You'll see it in the downloads available for your Samsung 840 EVO model


I've never tried it, so I don't know how well it would work. But, you may want to give it a try, since it's specifically designed to clone from a hard drive to a Samsung SSD (what you want to do), and is likely to make sure the partition alignment is optimized, etc.

But, I'd still do the steps outlined in my last post before using any cloning software, in the order I mentioned them (use disk cleanup, then get rid of your hibernate.sys and pagefile.sys, then defrag the drive, then shrink your Windows installation ahead of time).

That way, your cloning software doesn't need to worry about problems with unmovable files (your pagefile and hibernate files), extra files taking up space (temp files, log files, etc that you can get rid of using disk cleanup), and so you'd have a defragmented file system to start out with, and a partition you've already resized smaller).

Another product you may want to look at is the free Macrium Reflect. I haven't used it. But, a number of forum members here have spoken highly about it:

 
I have no experience with that Paragon product.

But, I'd probably do a few things prior to trying to use it for cloning.

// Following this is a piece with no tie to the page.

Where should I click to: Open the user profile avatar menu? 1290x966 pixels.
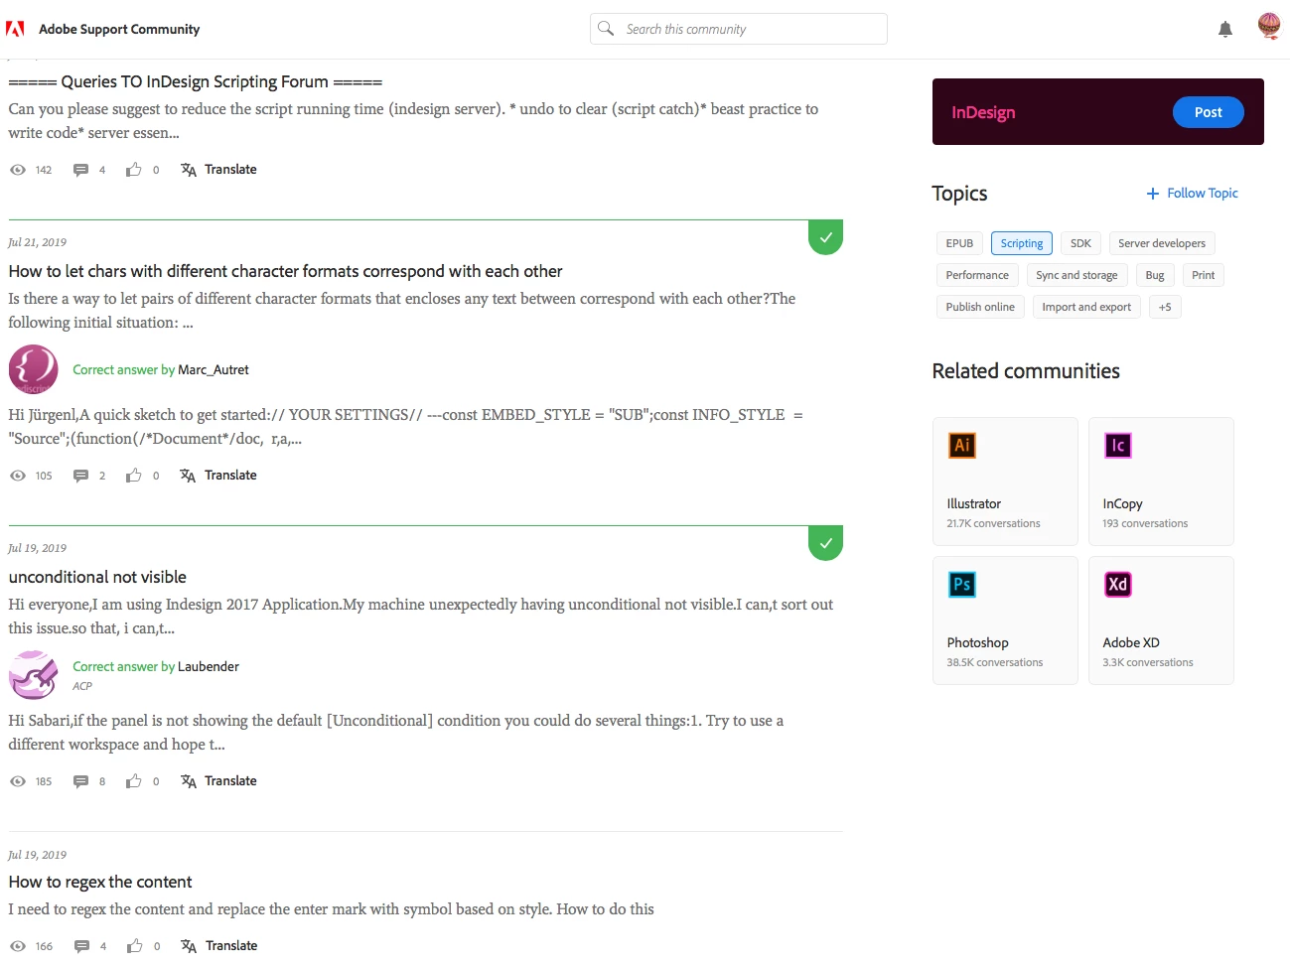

For example, I'd to go Computer, "right click" on your c: drive, select Properties, and use disk cleanup to get rid of anything extra on it (temp files, etc.).
Good hint. I've never done this.
Then, I'd disable hibernate and virtual memory (your pagefile)...
This I don't need to do. I've used the free version of Paragon Backup more times than I can remember to make a disk image and then do a bare metal restore onto a different HD. Paragon Backup knows about the hibernate and page file and automatically excludes them (you can add other files/directories to the exclude list.)
Personally, I'd leave hibernate disabled though (it's going to eat up as much room on your drive as you have RAM, and it's usually just as fast to perform a clean boot versus using hibernate anyway, so I personally leave that feature disabled to save space).
I use apcupsd with my APC Smart-UPS (as we've discussed on a different thread) and that uses hibernate to do a soft shutdown if the UPS has been running on batteries for a while and the battery is close to exhaustion.

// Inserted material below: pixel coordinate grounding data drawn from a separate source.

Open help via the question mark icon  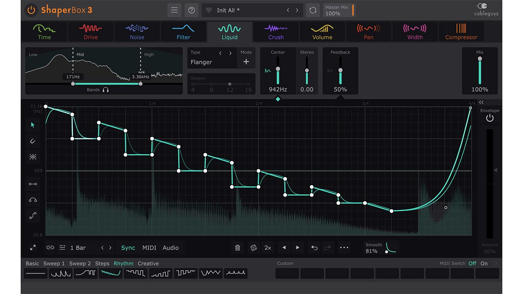coord(191,10)
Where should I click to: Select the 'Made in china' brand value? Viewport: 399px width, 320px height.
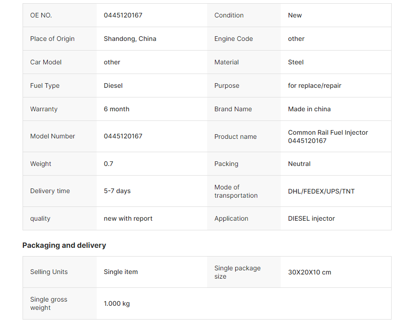(x=309, y=109)
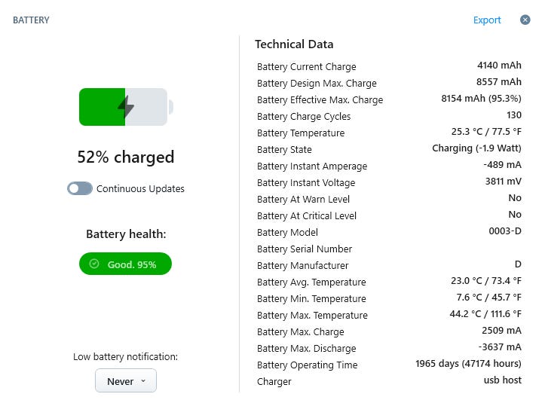Viewport: 542px width, 403px height.
Task: Click the 52% charged text
Action: click(126, 157)
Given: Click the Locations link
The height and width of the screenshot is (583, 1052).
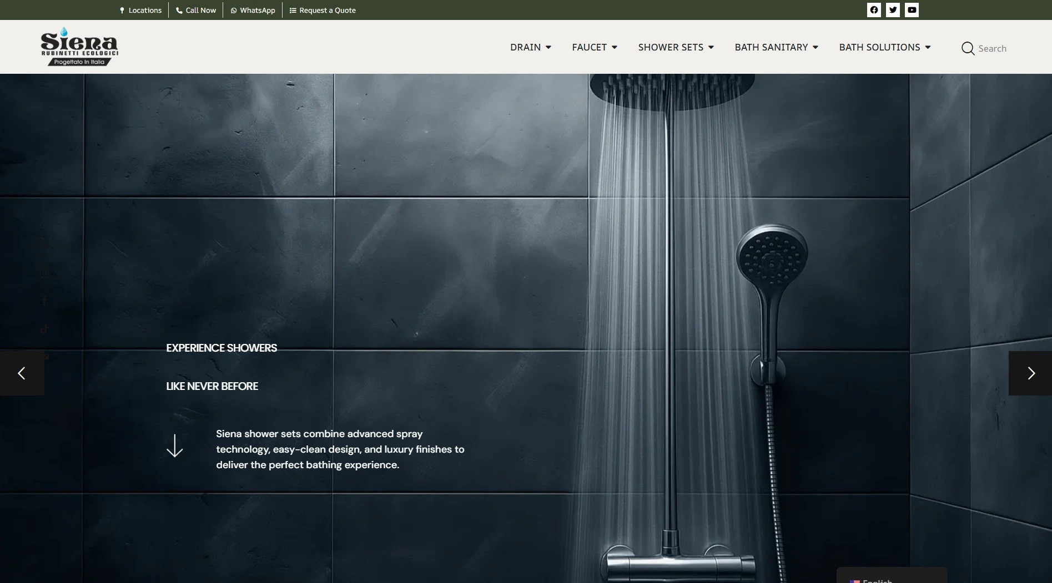Looking at the screenshot, I should [140, 10].
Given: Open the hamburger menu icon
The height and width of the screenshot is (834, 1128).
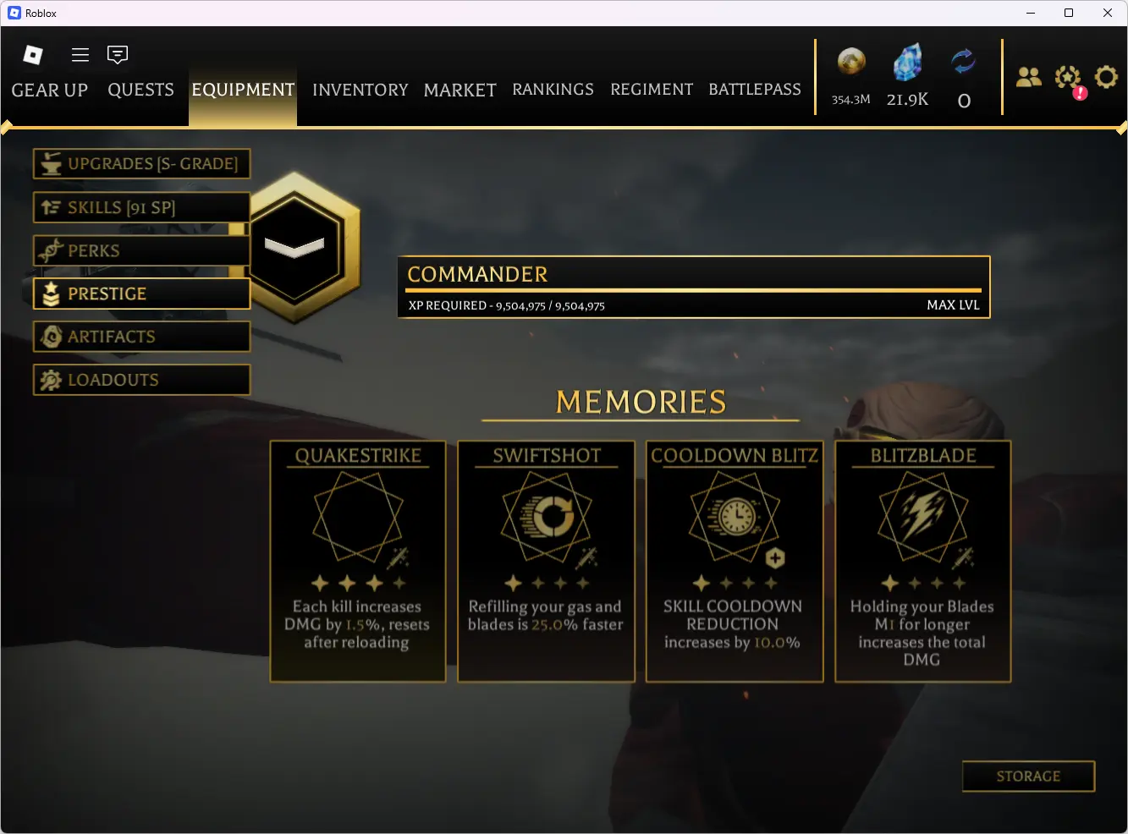Looking at the screenshot, I should pyautogui.click(x=80, y=55).
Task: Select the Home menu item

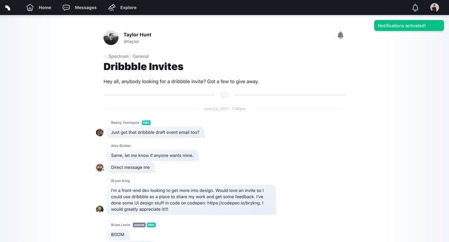Action: 45,8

My current Oct. 2011 Win 7 install, with all my programs, uses about 100 Gig. I plan on devoting the entire ~230 GB SSD to Windows so I don't think I'll be short of space.
Then, I'd defragment your drive (click on Computer, then right click on your c: drive, select Properties, and you'll find a defrag option under the Tools tab).
When I was checking defrag status as part of making my system SSD ready, I noted that Windows was already configured to defrag all existing HDs (but not the SSD) once a week, currently on Wed. night.
Then, go into Windows Disk Management and resize your c: partition smaller.
I don't this this is needed with Paragon Backup. "Drive Imaging" is a misnomer, because it doesn't copy unused sectors--for all practical purposes, it "images" all the files that are on the disk (and the boot track and the system partition) and ignores any unused space on the disk. And it has the capability to resize the destination partition either up or down from the original partition size.

I'm not trying to niggle argue. I'm including this information for anybody else that is reading this and is considering backing up or copying their C: Windows drive to a different drive.

(RE: your 2nd post. I'm sticking with Paragon Backup because I have used it successfully many times, with no glitches attributable to the Paragon software. A program in the hand is worth 2^10th in the bush. I even used the free version to backup/restore a SSD a few months ago. But have always used the free version. I sort of want to pay them back by giving them some money. And because I can use the additional features that the paid version has.)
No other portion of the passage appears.